**Problem:**
Write out each line of the material again, word for word.

--- Input data ---

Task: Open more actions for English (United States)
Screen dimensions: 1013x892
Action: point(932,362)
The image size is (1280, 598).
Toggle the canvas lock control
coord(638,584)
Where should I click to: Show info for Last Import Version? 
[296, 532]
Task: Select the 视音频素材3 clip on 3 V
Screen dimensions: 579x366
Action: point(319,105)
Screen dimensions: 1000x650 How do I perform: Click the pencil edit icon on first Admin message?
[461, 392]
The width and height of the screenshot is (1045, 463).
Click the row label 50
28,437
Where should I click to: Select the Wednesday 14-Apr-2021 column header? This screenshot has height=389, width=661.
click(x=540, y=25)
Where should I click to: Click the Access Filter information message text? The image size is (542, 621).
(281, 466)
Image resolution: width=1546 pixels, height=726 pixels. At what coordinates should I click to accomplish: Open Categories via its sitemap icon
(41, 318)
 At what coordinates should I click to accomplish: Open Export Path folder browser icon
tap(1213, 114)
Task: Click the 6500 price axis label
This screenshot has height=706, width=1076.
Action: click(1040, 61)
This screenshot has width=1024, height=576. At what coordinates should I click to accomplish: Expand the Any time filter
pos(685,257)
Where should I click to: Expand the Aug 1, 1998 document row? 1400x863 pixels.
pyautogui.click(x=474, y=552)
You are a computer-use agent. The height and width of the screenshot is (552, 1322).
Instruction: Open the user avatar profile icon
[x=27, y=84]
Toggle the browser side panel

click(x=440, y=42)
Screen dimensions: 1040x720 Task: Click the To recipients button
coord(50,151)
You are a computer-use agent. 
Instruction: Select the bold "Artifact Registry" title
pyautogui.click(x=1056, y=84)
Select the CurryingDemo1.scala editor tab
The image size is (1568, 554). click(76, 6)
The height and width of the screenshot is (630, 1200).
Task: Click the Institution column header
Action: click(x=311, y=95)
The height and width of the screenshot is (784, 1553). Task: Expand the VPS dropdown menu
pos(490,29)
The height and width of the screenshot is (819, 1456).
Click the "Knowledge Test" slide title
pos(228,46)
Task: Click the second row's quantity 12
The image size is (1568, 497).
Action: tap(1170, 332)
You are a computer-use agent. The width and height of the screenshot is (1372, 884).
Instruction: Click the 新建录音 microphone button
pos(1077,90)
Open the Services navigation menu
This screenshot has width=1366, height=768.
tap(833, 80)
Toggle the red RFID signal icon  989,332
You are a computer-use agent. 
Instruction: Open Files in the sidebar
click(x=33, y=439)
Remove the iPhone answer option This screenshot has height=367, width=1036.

---

**Completed task:**
Task: Open more actions for English (United States)
Screen dimensions: 1013x892
Action: point(932,362)
The image size is (1280, 598).
Toggle the canvas lock control
coord(638,584)
Where should I click to: Show info for Last Import Version? 
[296, 532]
Task: Select the 视音频素材3 clip on 3 V
Screen dimensions: 579x366
Action: point(319,105)
Screen dimensions: 1000x650 How do I perform: Click the pencil edit icon on first Admin message?
[461, 392]
The width and height of the screenshot is (1045, 463).
Click the row label 50
28,437
Where should I click to: Select the Wednesday 14-Apr-2021 column header? This screenshot has height=389, width=661.
click(x=540, y=25)
Where should I click to: Click the Access Filter information message text? The image size is (542, 621).
(281, 466)
Image resolution: width=1546 pixels, height=726 pixels. At what coordinates should I click to accomplish: Open Categories via its sitemap icon
(41, 318)
 At what coordinates should I click to accomplish: Open Export Path folder browser icon
tap(1213, 114)
Task: Click the 6500 price axis label
This screenshot has height=706, width=1076.
Action: click(1040, 61)
This screenshot has width=1024, height=576. At what coordinates should I click to accomplish: Expand the Any time filter
pos(685,257)
Where should I click to: Expand the Aug 1, 1998 document row? 1400x863 pixels.
pyautogui.click(x=474, y=552)
You are a computer-use agent. The height and width of the screenshot is (552, 1322).
Instruction: Open the user avatar profile icon
[x=27, y=84]
Toggle the browser side panel

click(x=440, y=42)
Screen dimensions: 1040x720 Task: Click the To recipients button
coord(50,151)
You are a computer-use agent. 
Instruction: Select the bold "Artifact Registry" title
pyautogui.click(x=1056, y=84)
Select the CurryingDemo1.scala editor tab
The image size is (1568, 554). click(76, 6)
The height and width of the screenshot is (630, 1200).
Task: Click the Institution column header
Action: click(x=311, y=95)
The height and width of the screenshot is (784, 1553). Task: Expand the VPS dropdown menu
pos(490,29)
The height and width of the screenshot is (819, 1456).
Click the "Knowledge Test" slide title
pos(228,46)
Task: Click the second row's quantity 12
The image size is (1568, 497).
Action: tap(1170, 332)
You are a computer-use agent. The width and height of the screenshot is (1372, 884).
Instruction: Click the 新建录音 microphone button
pos(1077,90)
Open the Services navigation menu
This screenshot has width=1366, height=768.
tap(833, 80)
Toggle the red RFID signal icon  989,332
You are a computer-use agent. 
Instruction: Open Files in the sidebar
click(x=33, y=439)
Remove the iPhone answer option This screenshot has height=367, width=1036.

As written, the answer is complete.